**WHAT YOU ARE ASKED TO DO:** Your copy should hold only the lines from the one containing "You are a GUI" through the final line of the entries, exactly as written, with no pictures.

**Dataset entries:**
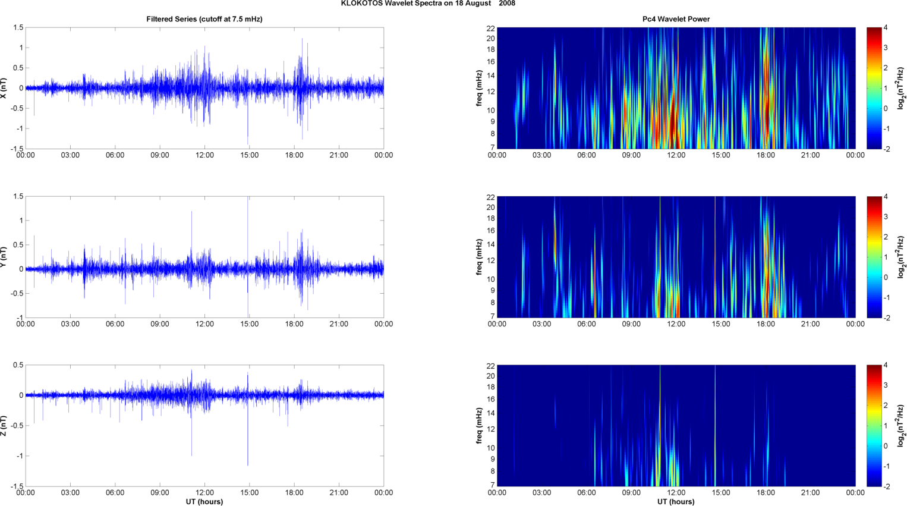Screen dimensions: 907x506
Task: Click the Y component wavelet spectrogram
Action: [x=676, y=257]
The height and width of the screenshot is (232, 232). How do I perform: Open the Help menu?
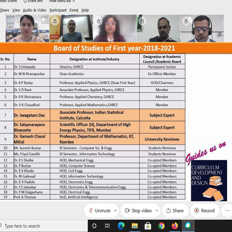click(x=85, y=10)
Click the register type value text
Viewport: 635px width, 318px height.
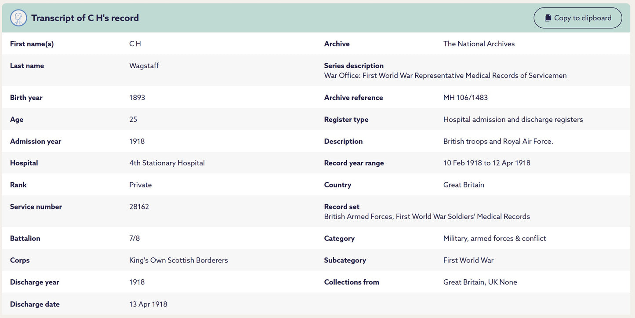click(513, 120)

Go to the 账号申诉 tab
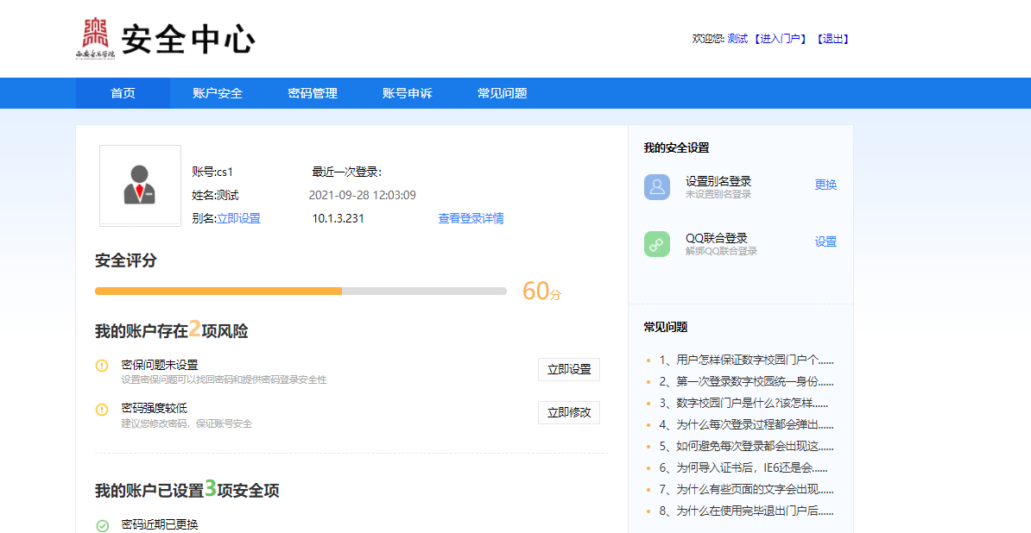408,93
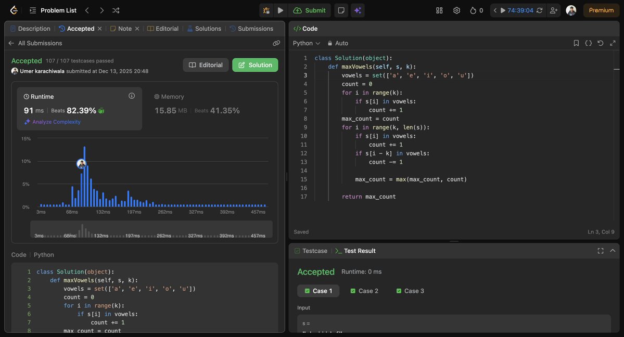The width and height of the screenshot is (624, 337).
Task: Open the random problem shuffle icon
Action: click(x=115, y=10)
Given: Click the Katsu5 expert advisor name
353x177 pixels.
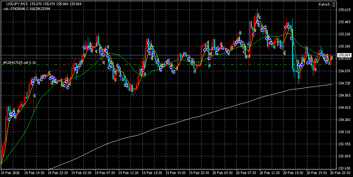Looking at the screenshot, I should click(x=324, y=4).
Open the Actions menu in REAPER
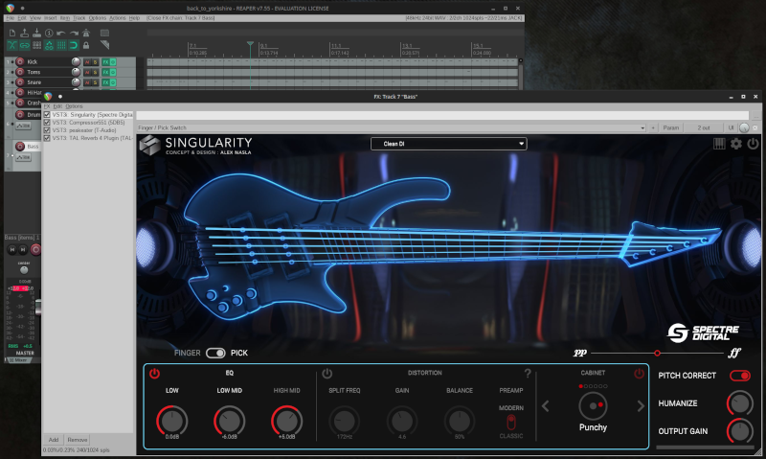Viewport: 766px width, 459px height. pyautogui.click(x=117, y=18)
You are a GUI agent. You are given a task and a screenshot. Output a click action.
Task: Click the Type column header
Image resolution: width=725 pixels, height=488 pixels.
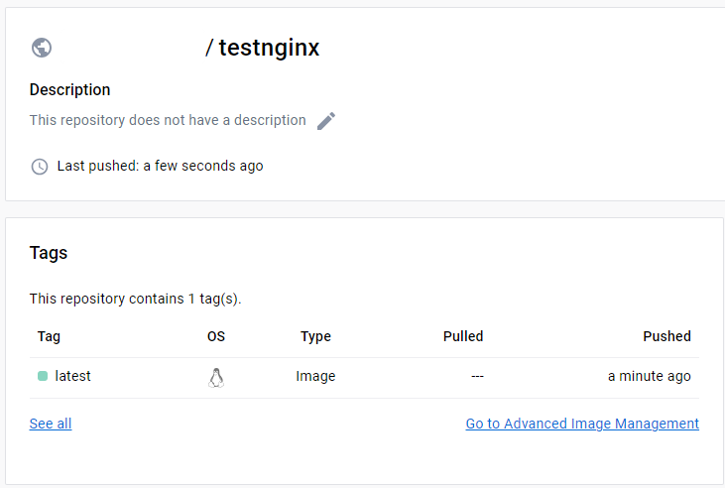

**RESPONSE TO THE TASK:**
You are a GUI agent. You are given a task and a screenshot. Output a click action.
Task: Click the Type column header
Image resolution: width=725 pixels, height=488 pixels.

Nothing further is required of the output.